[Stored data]
<<<<

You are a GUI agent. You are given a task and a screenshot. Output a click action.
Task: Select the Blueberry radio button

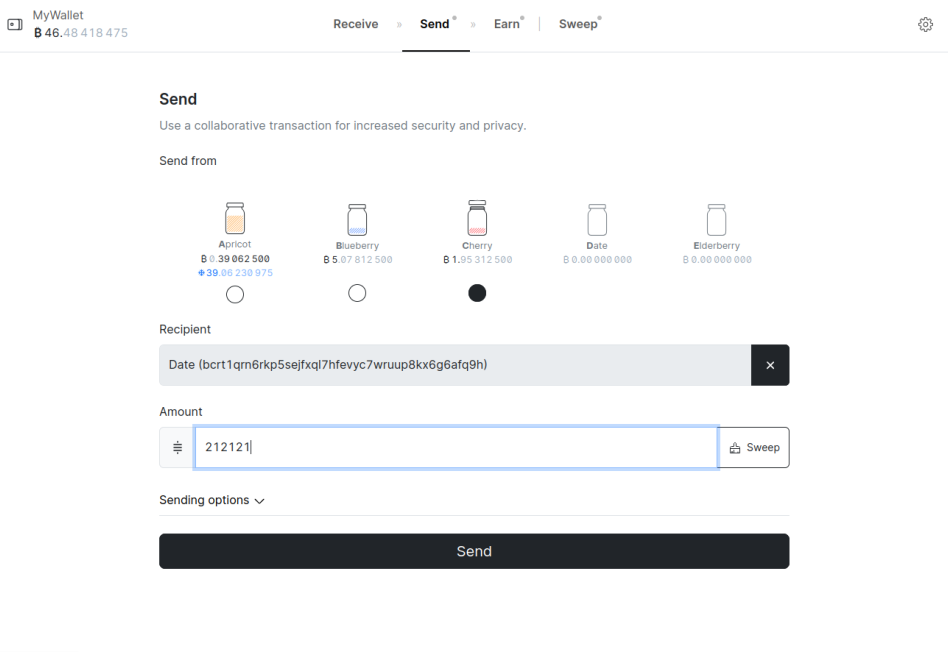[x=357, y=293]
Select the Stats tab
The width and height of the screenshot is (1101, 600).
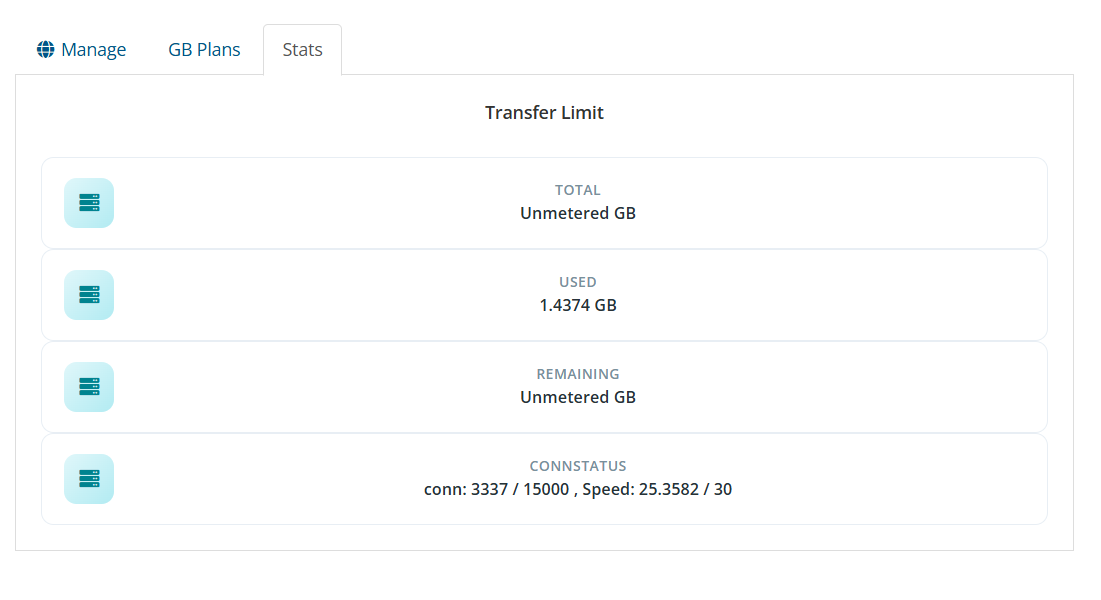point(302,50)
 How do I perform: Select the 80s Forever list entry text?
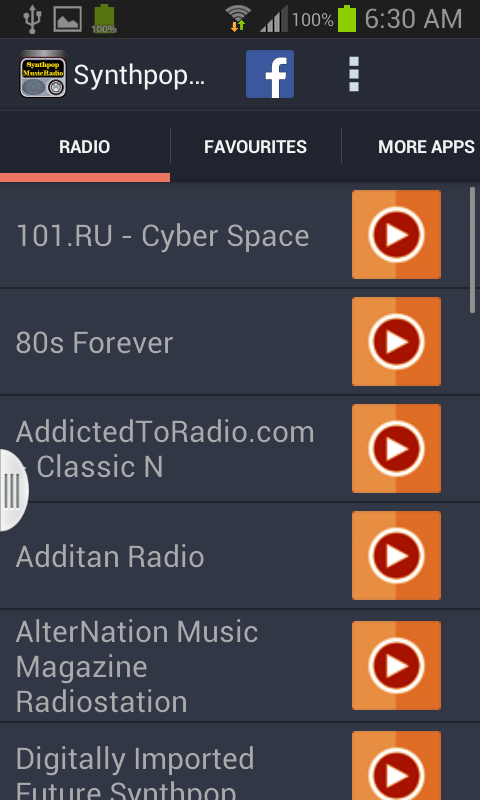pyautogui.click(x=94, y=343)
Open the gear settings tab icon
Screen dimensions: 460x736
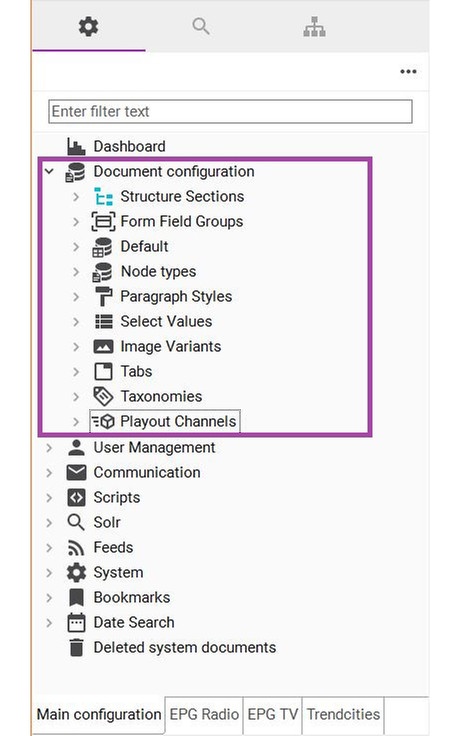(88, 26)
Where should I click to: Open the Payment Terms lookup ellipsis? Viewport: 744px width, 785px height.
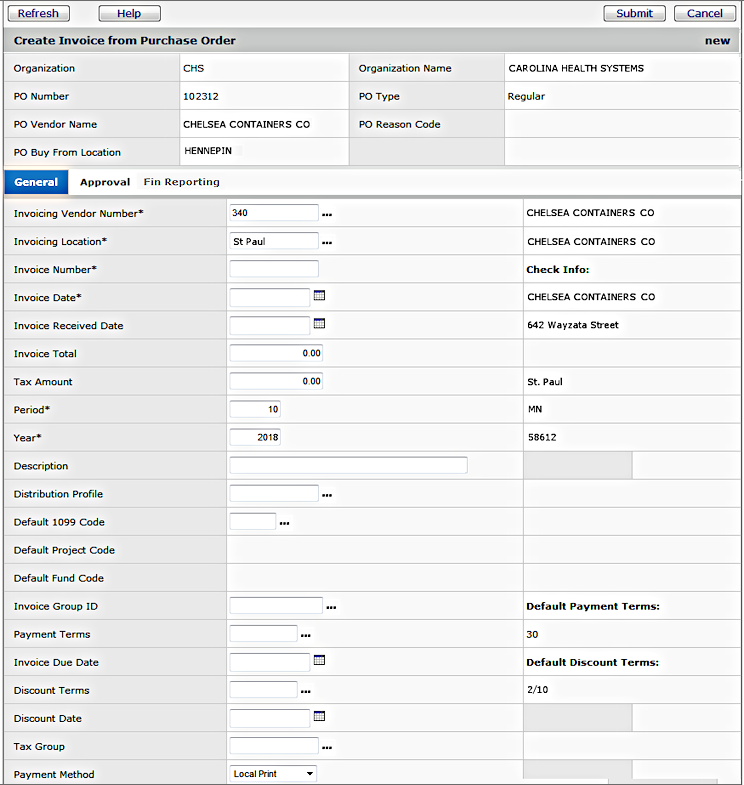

>>>>

- Problem description:
Keep the pictures out of the copy and write out the data exactly as it stands.

- Written answer:
You are a GUI agent. You are given a task and a screenshot. Output a click action.
Task: Select the Blueberry radio button

[x=357, y=293]
Select the Stats tab
The width and height of the screenshot is (1101, 600).
point(302,50)
 How do I perform: Select the 80s Forever list entry text?
pyautogui.click(x=94, y=343)
Open the gear settings tab icon
Screen dimensions: 460x736
(88, 26)
Where should I click to: Open the Payment Terms lookup ellipsis? Viewport: 744px width, 785px height.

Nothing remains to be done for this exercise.